**WHAT IS REQUIRED**
Rewrite the data below as a numbered list with one line per item, leaving out any blank lines.

**RECORDED INFORMATION**
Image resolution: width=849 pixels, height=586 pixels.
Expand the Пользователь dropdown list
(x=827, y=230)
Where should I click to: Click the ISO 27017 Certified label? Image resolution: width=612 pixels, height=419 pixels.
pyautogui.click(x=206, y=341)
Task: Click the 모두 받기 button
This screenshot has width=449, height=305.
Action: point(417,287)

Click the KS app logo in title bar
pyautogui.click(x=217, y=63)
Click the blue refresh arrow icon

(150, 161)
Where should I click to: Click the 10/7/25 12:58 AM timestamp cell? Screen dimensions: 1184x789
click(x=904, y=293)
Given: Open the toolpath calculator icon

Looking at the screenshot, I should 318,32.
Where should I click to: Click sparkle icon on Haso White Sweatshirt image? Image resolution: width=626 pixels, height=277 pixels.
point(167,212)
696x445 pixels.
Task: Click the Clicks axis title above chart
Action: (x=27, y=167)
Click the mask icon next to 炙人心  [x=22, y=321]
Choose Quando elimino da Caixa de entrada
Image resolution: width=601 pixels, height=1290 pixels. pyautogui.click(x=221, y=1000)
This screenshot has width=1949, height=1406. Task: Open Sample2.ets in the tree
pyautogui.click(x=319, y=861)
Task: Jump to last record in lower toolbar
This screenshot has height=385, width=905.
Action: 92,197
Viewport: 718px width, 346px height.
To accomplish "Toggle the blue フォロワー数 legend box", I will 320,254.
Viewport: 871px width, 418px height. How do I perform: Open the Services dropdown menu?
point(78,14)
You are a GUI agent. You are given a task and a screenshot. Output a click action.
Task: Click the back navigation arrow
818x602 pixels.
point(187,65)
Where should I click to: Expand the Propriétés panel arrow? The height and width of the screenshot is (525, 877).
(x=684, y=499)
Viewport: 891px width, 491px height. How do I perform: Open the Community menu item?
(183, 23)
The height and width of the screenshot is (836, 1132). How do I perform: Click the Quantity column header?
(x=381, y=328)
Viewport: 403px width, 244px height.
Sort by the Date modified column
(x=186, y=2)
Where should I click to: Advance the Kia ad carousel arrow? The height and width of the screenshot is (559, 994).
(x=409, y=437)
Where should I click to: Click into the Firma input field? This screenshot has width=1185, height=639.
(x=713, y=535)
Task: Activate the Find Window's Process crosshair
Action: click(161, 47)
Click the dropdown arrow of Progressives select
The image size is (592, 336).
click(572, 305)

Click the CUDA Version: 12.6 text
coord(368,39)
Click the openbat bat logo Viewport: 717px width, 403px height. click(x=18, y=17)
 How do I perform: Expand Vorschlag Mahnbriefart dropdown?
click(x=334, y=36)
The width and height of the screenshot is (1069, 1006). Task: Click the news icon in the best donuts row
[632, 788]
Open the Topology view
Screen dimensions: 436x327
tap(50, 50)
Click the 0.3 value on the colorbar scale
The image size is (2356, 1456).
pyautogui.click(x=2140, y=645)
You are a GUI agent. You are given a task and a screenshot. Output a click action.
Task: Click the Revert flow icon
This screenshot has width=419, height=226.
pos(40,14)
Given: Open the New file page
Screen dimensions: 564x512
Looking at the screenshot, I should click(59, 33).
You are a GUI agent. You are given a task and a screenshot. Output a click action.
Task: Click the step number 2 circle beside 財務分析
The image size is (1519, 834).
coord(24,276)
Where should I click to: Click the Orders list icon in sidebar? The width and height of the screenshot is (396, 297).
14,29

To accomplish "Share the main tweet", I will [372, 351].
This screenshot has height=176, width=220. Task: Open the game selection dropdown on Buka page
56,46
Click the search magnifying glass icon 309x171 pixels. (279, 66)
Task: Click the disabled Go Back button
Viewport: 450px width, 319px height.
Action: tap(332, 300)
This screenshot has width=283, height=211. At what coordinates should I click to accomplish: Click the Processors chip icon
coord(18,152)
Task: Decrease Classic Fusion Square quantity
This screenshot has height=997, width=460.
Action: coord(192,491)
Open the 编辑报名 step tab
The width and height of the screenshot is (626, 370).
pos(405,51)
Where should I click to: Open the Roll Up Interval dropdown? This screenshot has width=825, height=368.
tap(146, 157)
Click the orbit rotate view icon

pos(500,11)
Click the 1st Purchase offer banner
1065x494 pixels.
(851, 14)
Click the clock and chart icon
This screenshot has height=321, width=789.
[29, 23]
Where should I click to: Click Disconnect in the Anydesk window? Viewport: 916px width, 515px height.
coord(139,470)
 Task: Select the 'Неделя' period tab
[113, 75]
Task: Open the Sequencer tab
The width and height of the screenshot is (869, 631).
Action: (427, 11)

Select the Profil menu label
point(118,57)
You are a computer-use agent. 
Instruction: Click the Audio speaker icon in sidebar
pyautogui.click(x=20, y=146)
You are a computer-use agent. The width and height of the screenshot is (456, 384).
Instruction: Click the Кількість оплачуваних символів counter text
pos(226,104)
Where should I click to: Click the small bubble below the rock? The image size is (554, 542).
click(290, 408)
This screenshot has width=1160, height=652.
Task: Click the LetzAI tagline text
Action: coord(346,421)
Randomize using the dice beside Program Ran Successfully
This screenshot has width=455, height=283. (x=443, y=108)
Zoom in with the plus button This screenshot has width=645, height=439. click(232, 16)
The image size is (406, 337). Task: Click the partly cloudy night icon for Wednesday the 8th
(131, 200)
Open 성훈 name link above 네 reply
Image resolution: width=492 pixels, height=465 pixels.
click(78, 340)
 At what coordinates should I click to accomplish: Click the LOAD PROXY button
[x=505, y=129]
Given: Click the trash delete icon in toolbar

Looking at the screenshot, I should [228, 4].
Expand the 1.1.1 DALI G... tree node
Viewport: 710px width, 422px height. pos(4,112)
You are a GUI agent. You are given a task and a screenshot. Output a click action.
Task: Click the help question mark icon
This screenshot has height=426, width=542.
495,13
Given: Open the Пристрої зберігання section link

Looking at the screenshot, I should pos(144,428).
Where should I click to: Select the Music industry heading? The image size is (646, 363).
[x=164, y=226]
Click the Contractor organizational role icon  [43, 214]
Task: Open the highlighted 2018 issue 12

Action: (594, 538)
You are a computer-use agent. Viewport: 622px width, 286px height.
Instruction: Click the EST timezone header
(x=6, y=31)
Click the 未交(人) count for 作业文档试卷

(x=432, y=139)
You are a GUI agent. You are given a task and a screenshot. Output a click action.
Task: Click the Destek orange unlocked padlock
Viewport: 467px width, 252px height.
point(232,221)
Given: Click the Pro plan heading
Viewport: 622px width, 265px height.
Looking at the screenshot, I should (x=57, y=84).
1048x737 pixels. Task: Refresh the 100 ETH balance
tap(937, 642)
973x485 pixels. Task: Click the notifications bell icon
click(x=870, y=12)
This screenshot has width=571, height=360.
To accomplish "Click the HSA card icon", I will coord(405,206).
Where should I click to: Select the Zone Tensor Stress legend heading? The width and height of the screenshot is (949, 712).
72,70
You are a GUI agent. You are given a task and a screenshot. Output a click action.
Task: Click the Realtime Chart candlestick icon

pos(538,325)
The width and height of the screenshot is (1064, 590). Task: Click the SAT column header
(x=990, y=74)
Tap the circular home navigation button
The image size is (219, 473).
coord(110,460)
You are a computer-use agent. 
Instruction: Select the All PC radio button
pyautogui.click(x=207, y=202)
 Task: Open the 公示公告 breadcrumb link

**RESPONSE TO THIS EXERCISE**
1. Image resolution: width=849 pixels, height=586 pixels.
2. Expand the Пользователь dropdown list
3. (x=827, y=230)
4. Where should I click to: Click the ISO 27017 Certified label? Image resolution: width=612 pixels, height=419 pixels.
5. pyautogui.click(x=206, y=341)
6. Task: Click the 모두 받기 button
7. This screenshot has width=449, height=305.
8. Action: point(417,287)
9. Click the KS app logo in title bar
10. pyautogui.click(x=217, y=63)
11. Click the blue refresh arrow icon
12. (150, 161)
13. Where should I click to: Click the 10/7/25 12:58 AM timestamp cell? Screen dimensions: 1184x789
14. click(x=904, y=293)
15. Given: Open the toolpath calculator icon
16. Looking at the screenshot, I should 318,32.
17. Where should I click to: Click sparkle icon on Haso White Sweatshirt image? Image resolution: width=626 pixels, height=277 pixels.
18. point(167,212)
19. 696x445 pixels.
20. Task: Click the Clicks axis title above chart
21. Action: (x=27, y=167)
22. Click the mask icon next to 炙人心  [x=22, y=321]
23. Choose Quando elimino da Caixa de entrada
24. Image resolution: width=601 pixels, height=1290 pixels. pyautogui.click(x=221, y=1000)
25. This screenshot has width=1949, height=1406. Task: Open Sample2.ets in the tree
26. pyautogui.click(x=319, y=861)
27. Task: Jump to last record in lower toolbar
28. This screenshot has height=385, width=905.
29. Action: 92,197
30. Viewport: 718px width, 346px height.
31. To accomplish "Toggle the blue フォロワー数 legend box", I will 320,254.
32. Viewport: 871px width, 418px height. How do I perform: Open the Services dropdown menu?
33. point(78,14)
34. You are a GUI agent. You are given a task and a screenshot. Output a click action.
35. Task: Click the back navigation arrow
36. 818x602 pixels.
37. point(187,65)
38. Where should I click to: Expand the Propriétés panel arrow? The height and width of the screenshot is (525, 877).
39. (x=684, y=499)
40. Viewport: 891px width, 491px height. How do I perform: Open the Community menu item?
41. (183, 23)
42. The height and width of the screenshot is (836, 1132). How do I perform: Click the Quantity column header?
43. (x=381, y=328)
44. Viewport: 403px width, 244px height.
45. Sort by the Date modified column
46. (x=186, y=2)
47. Where should I click to: Advance the Kia ad carousel arrow? The height and width of the screenshot is (559, 994).
48. (x=409, y=437)
49. Where should I click to: Click into the Firma input field? This screenshot has width=1185, height=639.
50. (x=713, y=535)
51. Task: Activate the Find Window's Process crosshair
52. Action: click(161, 47)
53. Click the dropdown arrow of Progressives select
54. The image size is (592, 336).
55. click(572, 305)
56. Click the CUDA Version: 12.6 text
57. coord(368,39)
58. Click the openbat bat logo Viewport: 717px width, 403px height. click(x=18, y=17)
59.  How do I perform: Expand Vorschlag Mahnbriefart dropdown?
60. click(x=334, y=36)
61. The width and height of the screenshot is (1069, 1006). Task: Click the news icon in the best donuts row
62. [632, 788]
63. Open the Topology view
64. Screen dimensions: 436x327
65. tap(50, 50)
66. Click the 0.3 value on the colorbar scale
67. The image size is (2356, 1456).
68. pyautogui.click(x=2140, y=645)
69. You are a GUI agent. You are given a task and a screenshot. Output a click action.
70. Task: Click the Revert flow icon
71. This screenshot has width=419, height=226.
72. pos(40,14)
73. Given: Open the New file page
74. Screen dimensions: 564x512
75. Looking at the screenshot, I should click(59, 33).
76. You are a GUI agent. You are given a task and a screenshot. Output a click action.
77. Task: Click the step number 2 circle beside 財務分析
78. The image size is (1519, 834).
79. coord(24,276)
80. Where should I click to: Click the Orders list icon in sidebar? The width and height of the screenshot is (396, 297).
81. 14,29
82. To accomplish "Share the main tweet", I will [372, 351].
83. This screenshot has height=176, width=220. Task: Open the game selection dropdown on Buka page
84. 56,46
85. Click the search magnifying glass icon 309x171 pixels. (279, 66)
86. Task: Click the disabled Go Back button
87. Viewport: 450px width, 319px height.
88. Action: tap(332, 300)
89. This screenshot has width=283, height=211. At what coordinates should I click to accomplish: Click the Processors chip icon
90. coord(18,152)
91. Task: Decrease Classic Fusion Square quantity
92. This screenshot has height=997, width=460.
93. Action: coord(192,491)
94. Open the 编辑报名 step tab
95. The width and height of the screenshot is (626, 370).
96. pos(405,51)
97. Where should I click to: Open the Roll Up Interval dropdown? This screenshot has width=825, height=368.
98. tap(146, 157)
99. Click the orbit rotate view icon
100. pos(500,11)
101. Click the 1st Purchase offer banner
102. 1065x494 pixels.
103. (851, 14)
104. Click the clock and chart icon
105. This screenshot has height=321, width=789.
106. [29, 23]
107. Where should I click to: Click Disconnect in the Anydesk window? Viewport: 916px width, 515px height.
108. coord(139,470)
109.  Task: Select the 'Неделя' period tab
110. [113, 75]
111. Task: Open the Sequencer tab
112. The width and height of the screenshot is (869, 631).
113. Action: (427, 11)
114. Select the Profil menu label
115. point(118,57)
116. You are a computer-use agent. 
117. Instruction: Click the Audio speaker icon in sidebar
118. pyautogui.click(x=20, y=146)
119. You are a computer-use agent. The width and height of the screenshot is (456, 384).
120. Instruction: Click the Кількість оплачуваних символів counter text
121. pos(226,104)
122. Where should I click to: Click the small bubble below the rock? The image size is (554, 542).
123. click(290, 408)
124. This screenshot has width=1160, height=652.
125. Task: Click the LetzAI tagline text
126. Action: coord(346,421)
127. Randomize using the dice beside Program Ran Successfully
128. This screenshot has width=455, height=283. (x=443, y=108)
129. Zoom in with the plus button This screenshot has width=645, height=439. click(232, 16)
130. The image size is (406, 337). Task: Click the partly cloudy night icon for Wednesday the 8th
131. (131, 200)
132. Open 성훈 name link above 네 reply
133. Image resolution: width=492 pixels, height=465 pixels.
134. click(78, 340)
135.  At what coordinates should I click to accomplish: Click the LOAD PROXY button
136. [x=505, y=129]
137. Given: Click the trash delete icon in toolbar
138. Looking at the screenshot, I should [228, 4].
139. Expand the 1.1.1 DALI G... tree node
140. Viewport: 710px width, 422px height. pos(4,112)
141. You are a GUI agent. You are given a task and a screenshot. Output a click action.
142. Task: Click the help question mark icon
143. This screenshot has height=426, width=542.
144. 495,13
145. Given: Open the Пристрої зберігання section link
146. Looking at the screenshot, I should pos(144,428).
147. Where should I click to: Select the Music industry heading? The image size is (646, 363).
148. [x=164, y=226]
149. Click the Contractor organizational role icon  [43, 214]
150. Task: Open the highlighted 2018 issue 12
151. Action: (594, 538)
152. You are a computer-use agent. Viewport: 622px width, 286px height.
153. Instruction: Click the EST timezone header
154. (x=6, y=31)
155. Click the 未交(人) count for 作业文档试卷
156. (x=432, y=139)
157. You are a GUI agent. You are given a task and a screenshot. Output a click action.
158. Task: Click the Destek orange unlocked padlock
159. Viewport: 467px width, 252px height.
160. point(232,221)
161. Given: Click the Pro plan heading
162. Viewport: 622px width, 265px height.
163. Looking at the screenshot, I should (x=57, y=84).
164. 1048x737 pixels. Task: Refresh the 100 ETH balance
165. tap(937, 642)
166. 973x485 pixels. Task: Click the notifications bell icon
167. click(x=870, y=12)
168. This screenshot has width=571, height=360.
169. To accomplish "Click the HSA card icon", I will coord(405,206).
170. Where should I click to: Select the Zone Tensor Stress legend heading? The width and height of the screenshot is (949, 712).
171. 72,70
172. You are a GUI agent. You are given a task and a screenshot. Output a click action.
173. Task: Click the Realtime Chart candlestick icon
174. pos(538,325)
175. The width and height of the screenshot is (1064, 590). Task: Click the SAT column header
176. (x=990, y=74)
177. Tap the circular home navigation button
178. The image size is (219, 473).
179. coord(110,460)
180. You are a computer-use agent. 
181. Instruction: Select the All PC radio button
182. pyautogui.click(x=207, y=202)
183.  Task: Open the 公示公告 breadcrumb link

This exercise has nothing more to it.